En matière de logement, la règle pour cette même zone dense est simple puisque l’article 12 se contente d’imposer la réalisation d’une place minimum par logement. Alors que la multimotorisation des ménages est une représentation de plus en plus intégrée dans les réalisations immobilières des communes périphériques 1401 , les espaces centraux dessinent un mouvement contraire puisque, après avoir été soumis à une obligation de construction d’une place pour 70 m² de surface hors œuvre avec un minimum d’une place par logement, ils ne se sont plus tenus depuis 1985 qu’à une correspondance entre le nombre d’emplacements de stationnement et le nombre de logements, et ce quelle que soit la taille de ces derniers. Pour expliquer cette relative modestie et surtout ce léger relâchement de la pression exercée par la régulation publique, il nous paraît important de relever le poids des contraintes imposées par un contexte local particulièrement marqué par les enjeux de reconversion des friches industrielles et de résorption de l’habitat insalubre. Ici plus qu’ailleurs, les normes de construction de stationnement privé ont dû veiller à ne pas gêner, par un niveau d’exigence trop élevé, les opérations de renouvellement urbain. Du reste, même si elle relève là encore d’un usage marginal et est considérée comme la solution de dernier recours 1402 , la participation pour non-réalisation d’aire de stationnement collabore à cet exercice subtil puisque son montant 1403 est toujours resté assez nettement inférieur au seuil maximum arrêté à l’échelon national et adopté notamment par le Grand Lyon. En définitive, le volume de places effectivement construites au lieu de résidence se contente essentiellement de suivre, sans les excéder, des prescriptions réglementaires qui cherchent d’abord à apparaître raisonnables par rapport aux contraintes du marché immobilier.

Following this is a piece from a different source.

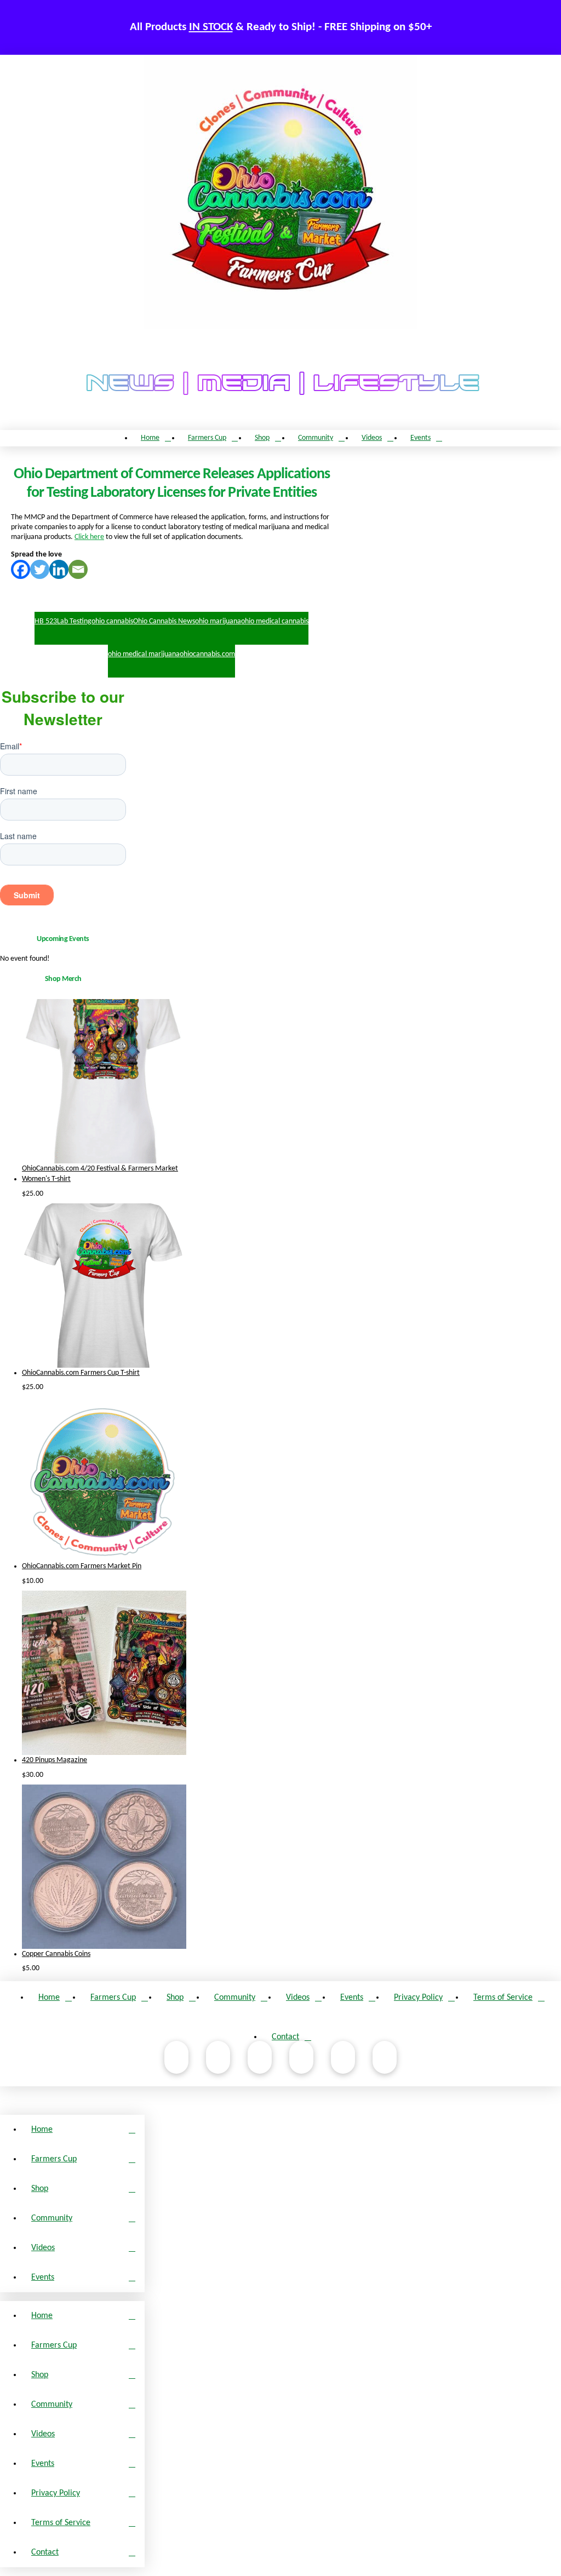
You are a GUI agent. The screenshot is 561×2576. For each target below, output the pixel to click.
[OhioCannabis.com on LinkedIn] (301, 2057)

Les incitations publiques à développer l’offre de stationnement privé se combinent d’ailleurs, dans la métropole lilloise, avec des aménagements destinés à modérer le coût de ces obligations. Il peut être question d’aménagements à vocation architecturale, inspirant par exemple la réalisation, dans de petits programmes de logements collectifs, de batteries de garages non souterrains dont la toiture est traitée en terrasse paysagère. Mais il peut également s’agir d’aménagements réglementaires esquissant une voie plus économique : c’est ce qui se passe notamment au niveau du logement social, pour lequel le POS permet de différer la construction des emplacements exigés, « pour la moitié des besoins au maximum » et « sous réserve que le plan de masse maintienne les possibilités de réalisation ultérieure du solde » ; souvent exploitée, cette opportunité favorise l’étalement dans le temps des charges liées aux dispositifs de stationnement privé, sans déroger pour autant à l’orthodoxie présidant à la définition des normes applicables aux logements.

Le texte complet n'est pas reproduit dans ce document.